### [Exercise]
Copy the items below word for word, from the line containing "Task: Click the ebay.com domain label" through the end of the items, including both ends. Leave out the pictures.

--- START ---

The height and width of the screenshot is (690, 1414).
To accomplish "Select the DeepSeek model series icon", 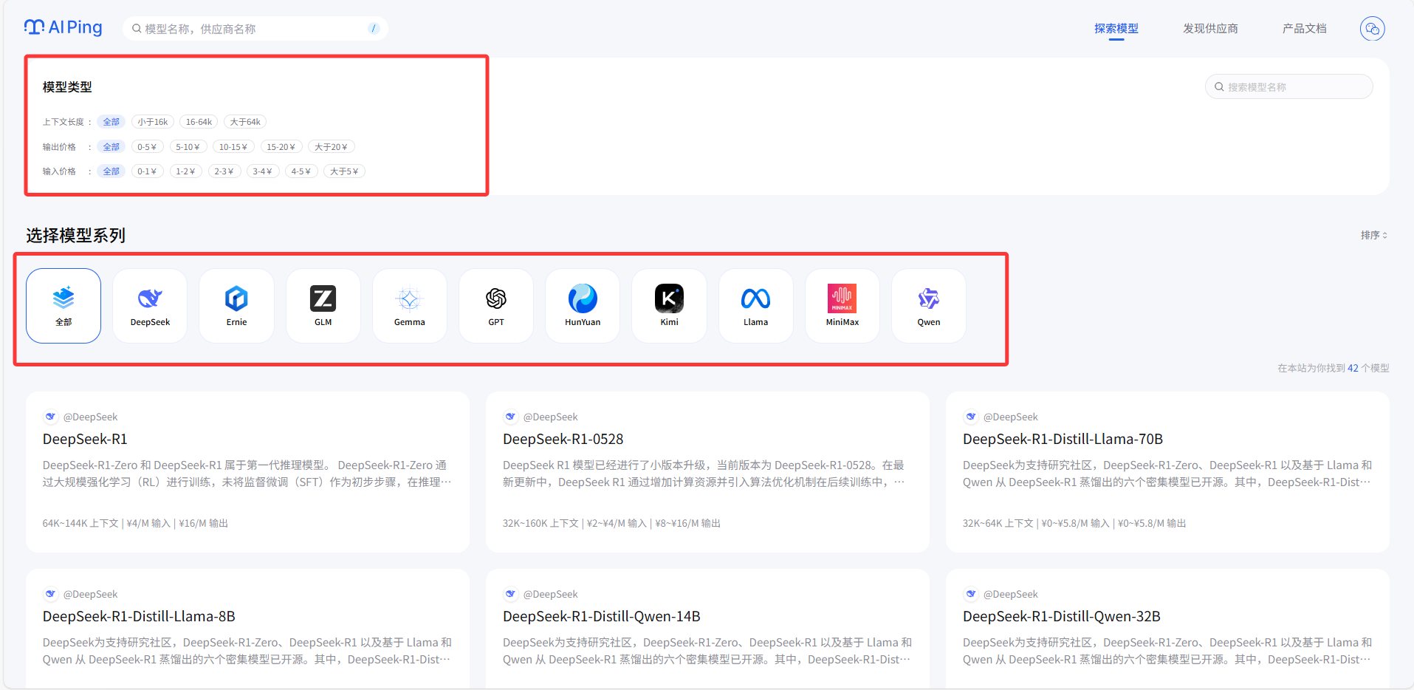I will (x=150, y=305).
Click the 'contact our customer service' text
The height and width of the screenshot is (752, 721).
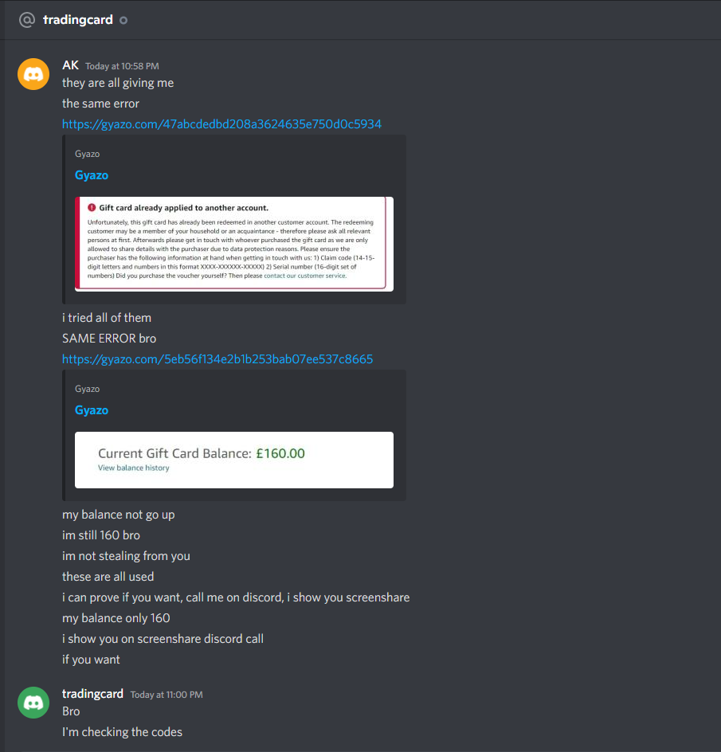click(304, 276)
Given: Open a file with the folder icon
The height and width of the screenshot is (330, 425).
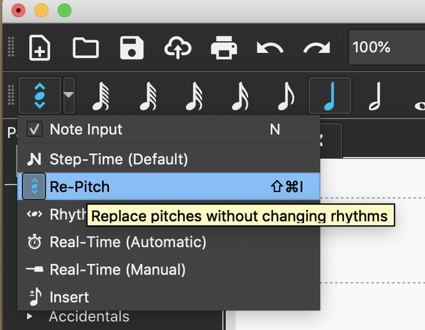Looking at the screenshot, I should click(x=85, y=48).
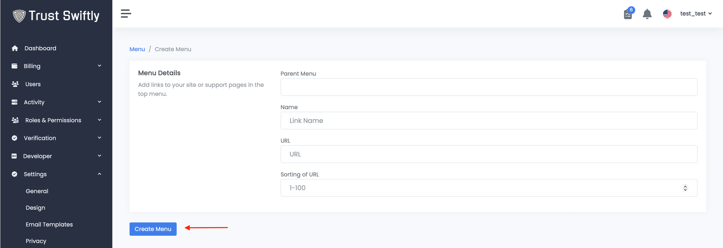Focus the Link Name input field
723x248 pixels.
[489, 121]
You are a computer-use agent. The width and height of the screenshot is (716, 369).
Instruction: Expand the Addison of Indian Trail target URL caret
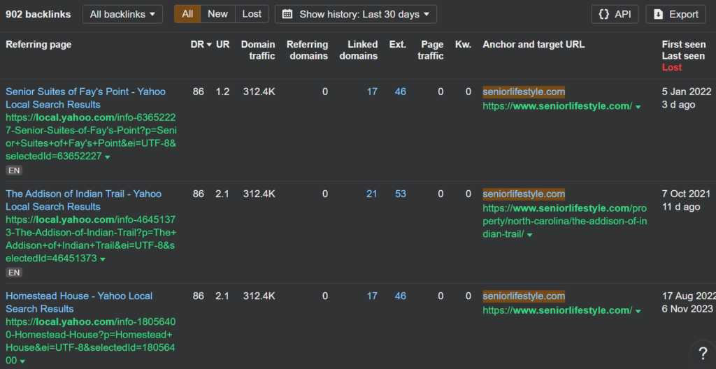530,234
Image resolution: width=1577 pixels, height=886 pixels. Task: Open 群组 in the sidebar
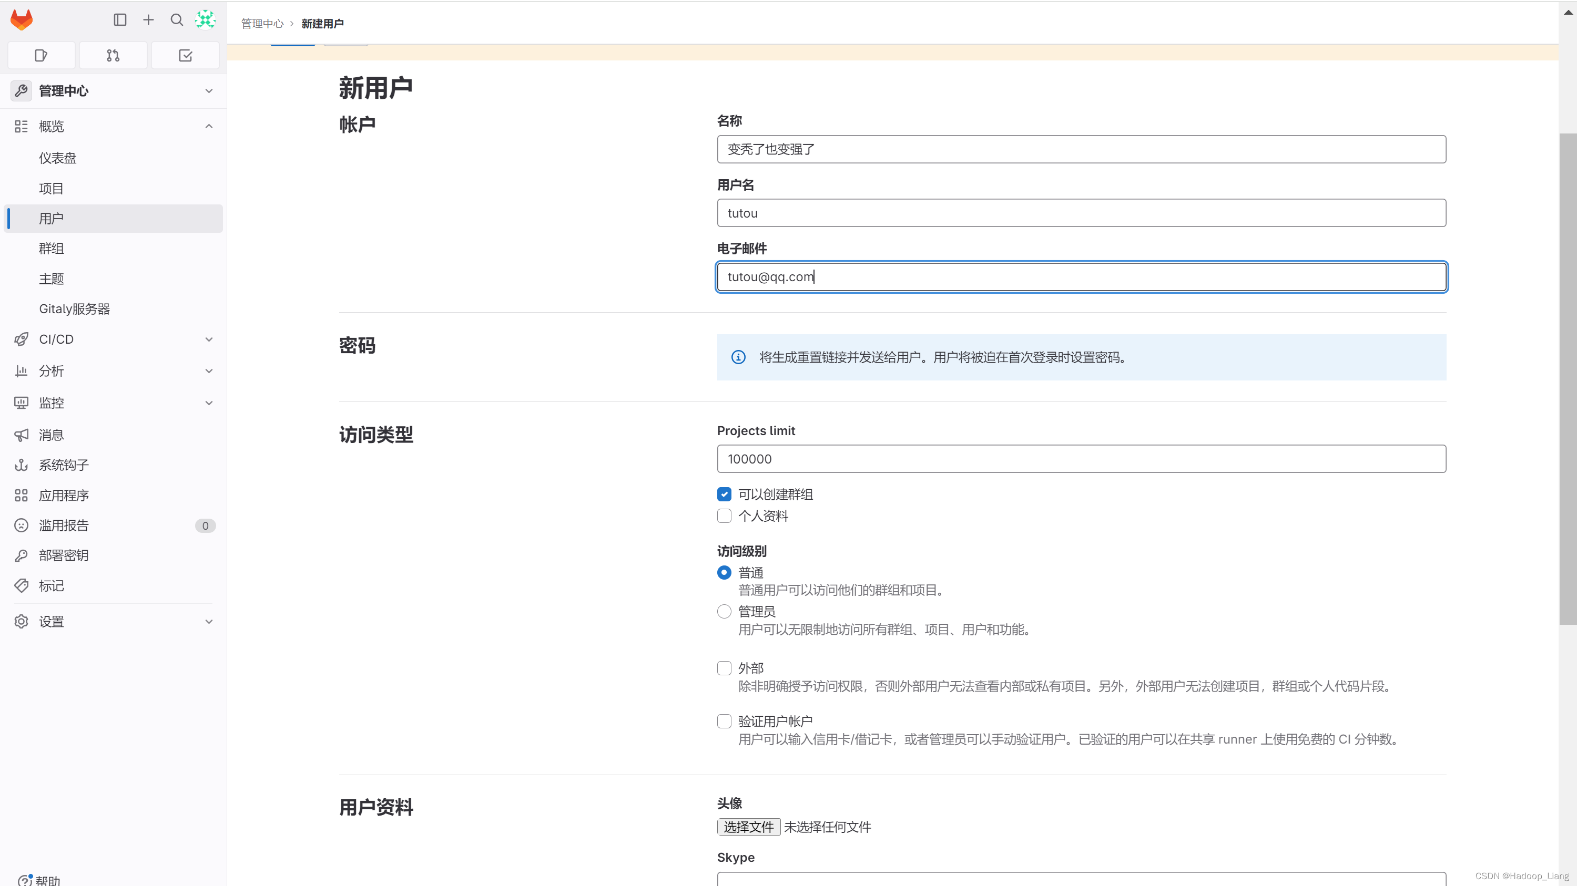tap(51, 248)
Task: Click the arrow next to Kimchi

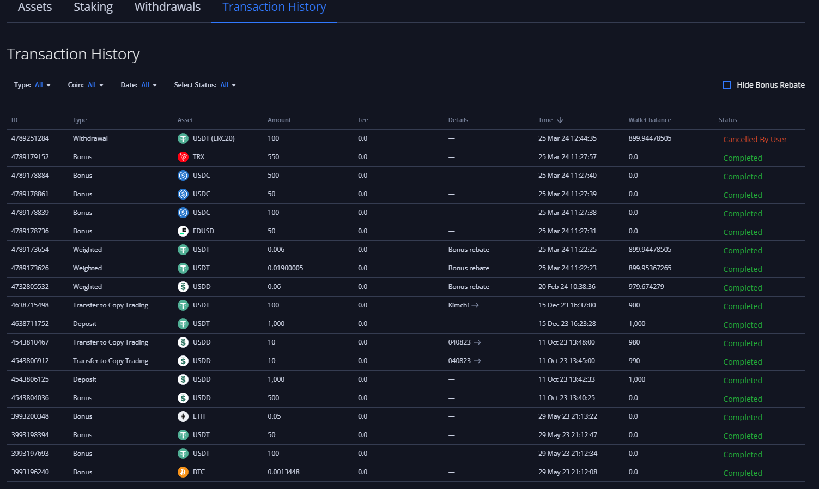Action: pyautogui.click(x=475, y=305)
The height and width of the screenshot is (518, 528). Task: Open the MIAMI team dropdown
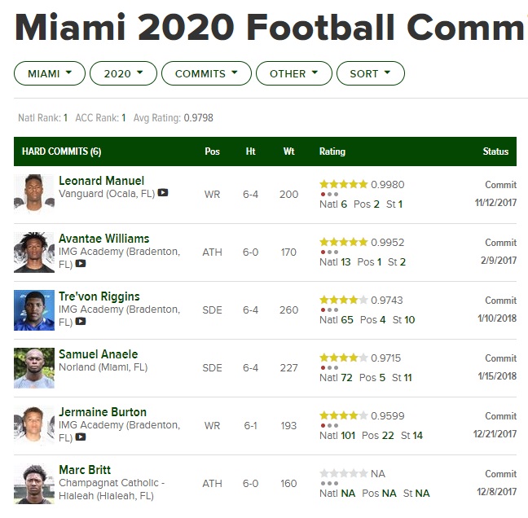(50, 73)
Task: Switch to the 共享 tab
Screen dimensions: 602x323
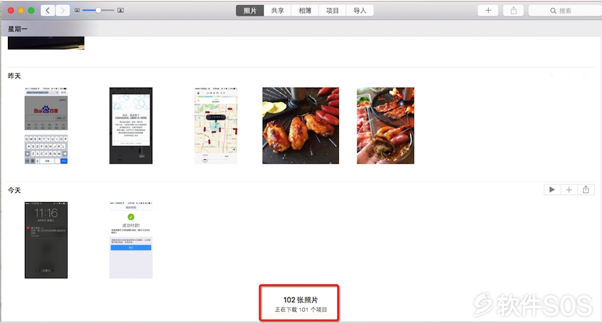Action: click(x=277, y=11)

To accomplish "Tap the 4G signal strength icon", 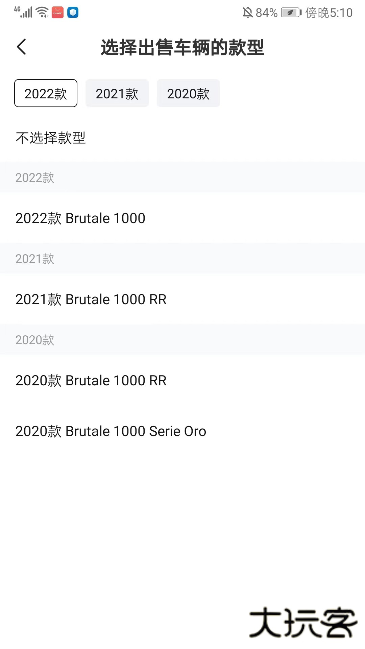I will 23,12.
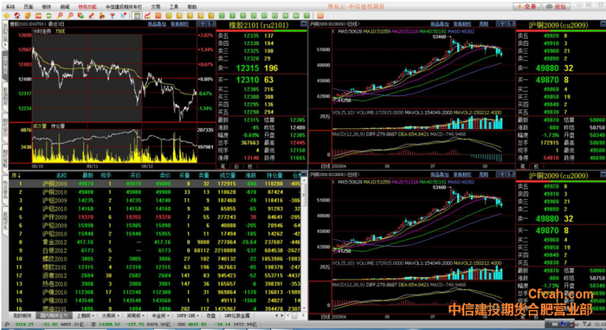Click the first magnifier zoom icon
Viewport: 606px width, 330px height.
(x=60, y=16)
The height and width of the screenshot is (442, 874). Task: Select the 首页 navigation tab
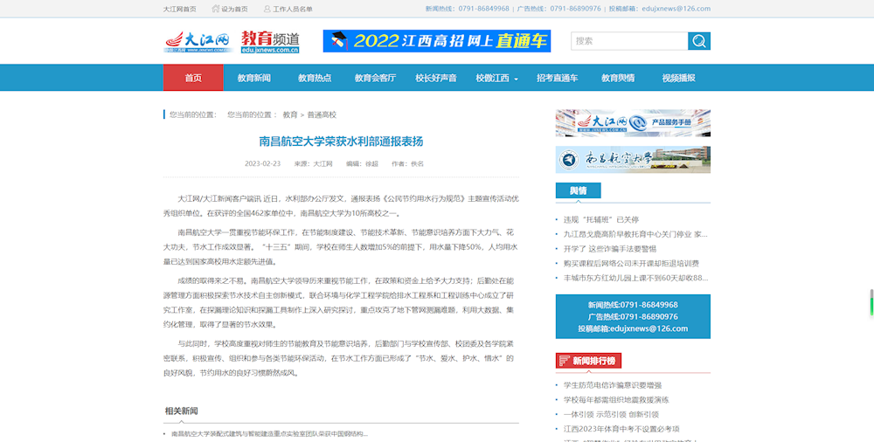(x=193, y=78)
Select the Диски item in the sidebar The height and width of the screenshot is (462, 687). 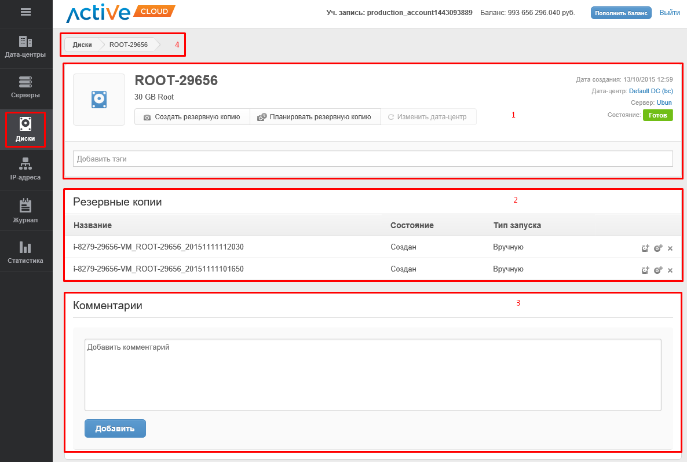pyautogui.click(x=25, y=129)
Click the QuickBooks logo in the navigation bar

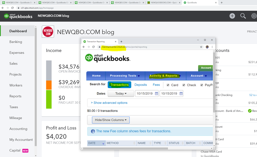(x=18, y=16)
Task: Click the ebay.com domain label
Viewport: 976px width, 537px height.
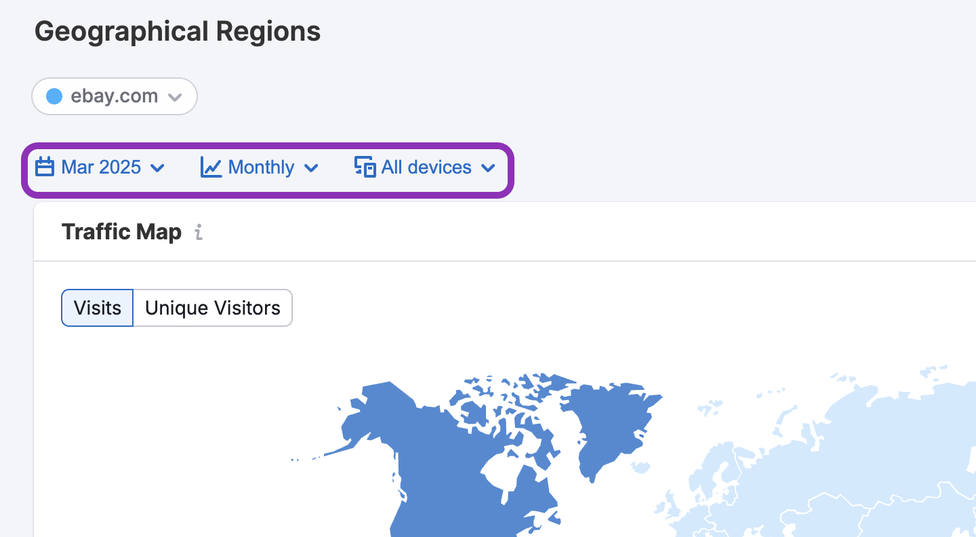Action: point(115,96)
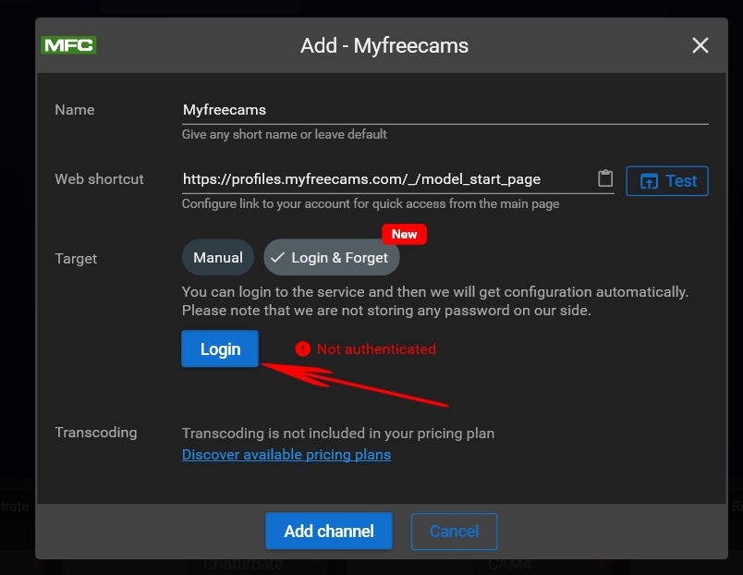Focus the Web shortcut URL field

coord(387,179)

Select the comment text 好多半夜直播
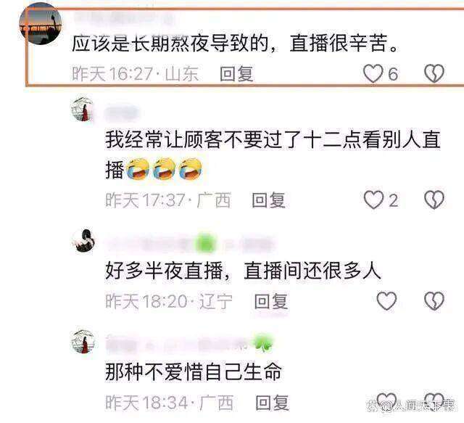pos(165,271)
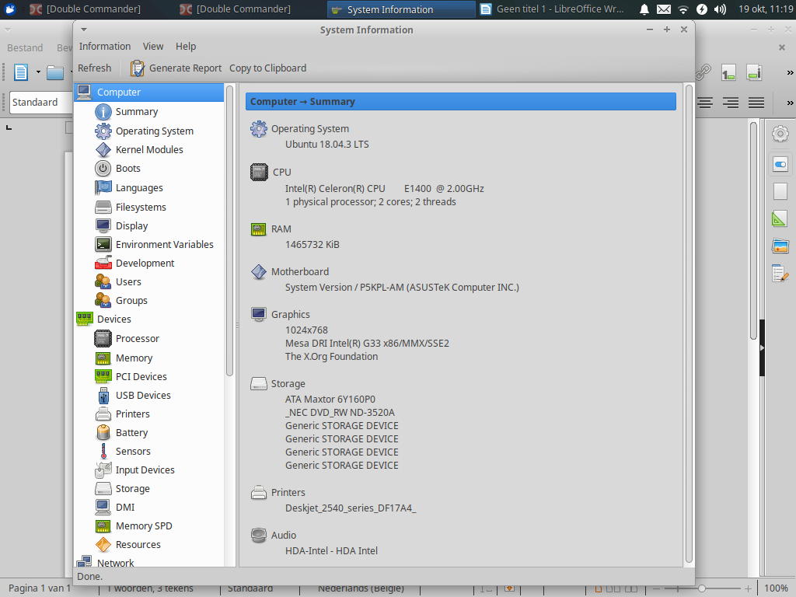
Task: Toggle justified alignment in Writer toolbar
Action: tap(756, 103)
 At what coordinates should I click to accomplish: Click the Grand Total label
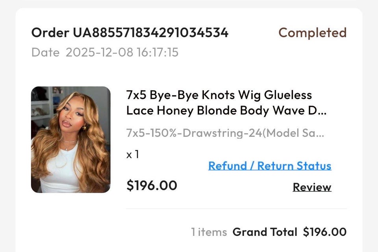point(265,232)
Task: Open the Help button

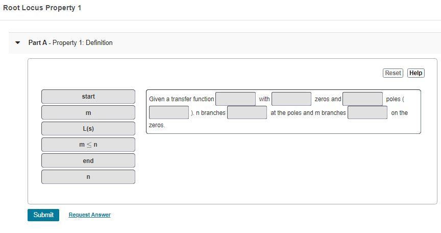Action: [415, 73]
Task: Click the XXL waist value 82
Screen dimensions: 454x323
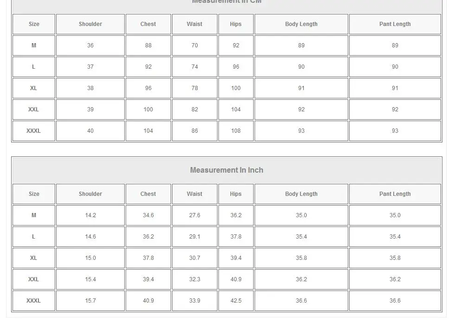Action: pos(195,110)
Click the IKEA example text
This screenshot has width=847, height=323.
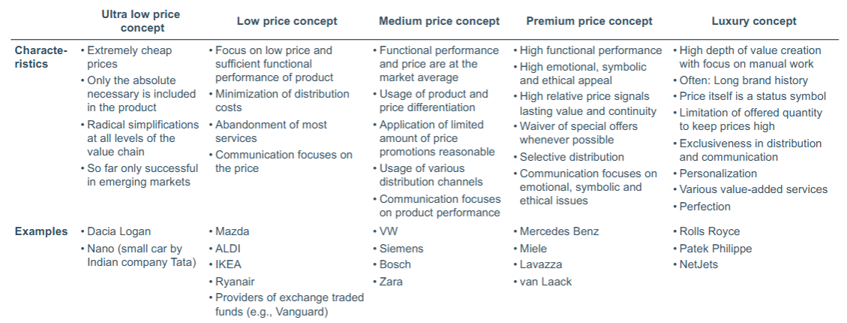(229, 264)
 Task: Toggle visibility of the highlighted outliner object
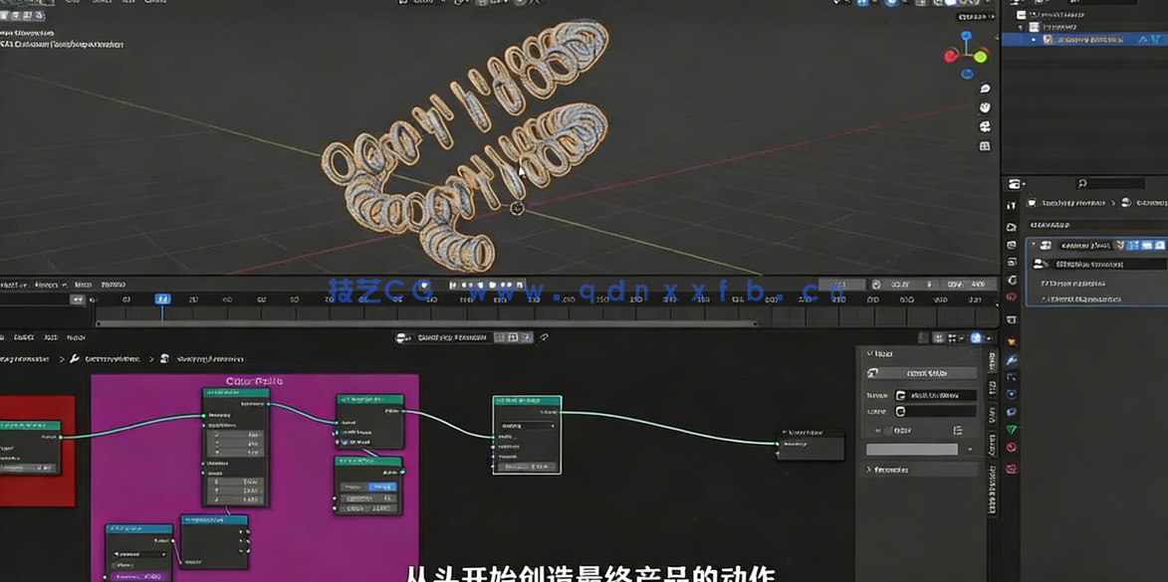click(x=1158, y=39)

--- END ---

### [Solution]
Task: Click the ebay.com domain label
Viewport: 976px width, 537px height.
Action: point(115,96)
Focus the Web shortcut URL field

coord(387,179)

Select the comment text 好多半夜直播
pos(165,271)
Task: Toggle justified alignment in Writer toolbar
Action: tap(756, 103)
 At what coordinates should I click to accomplish: Click the Grand Total label
point(265,232)
Task: Open the Help button

Action: [415, 73]
Task: Click the XXL waist value 82
Screen dimensions: 454x323
Action: pos(195,110)
Click the IKEA example text
This screenshot has width=847, height=323.
(229, 264)
 Task: Toggle visibility of the highlighted outliner object
click(x=1158, y=39)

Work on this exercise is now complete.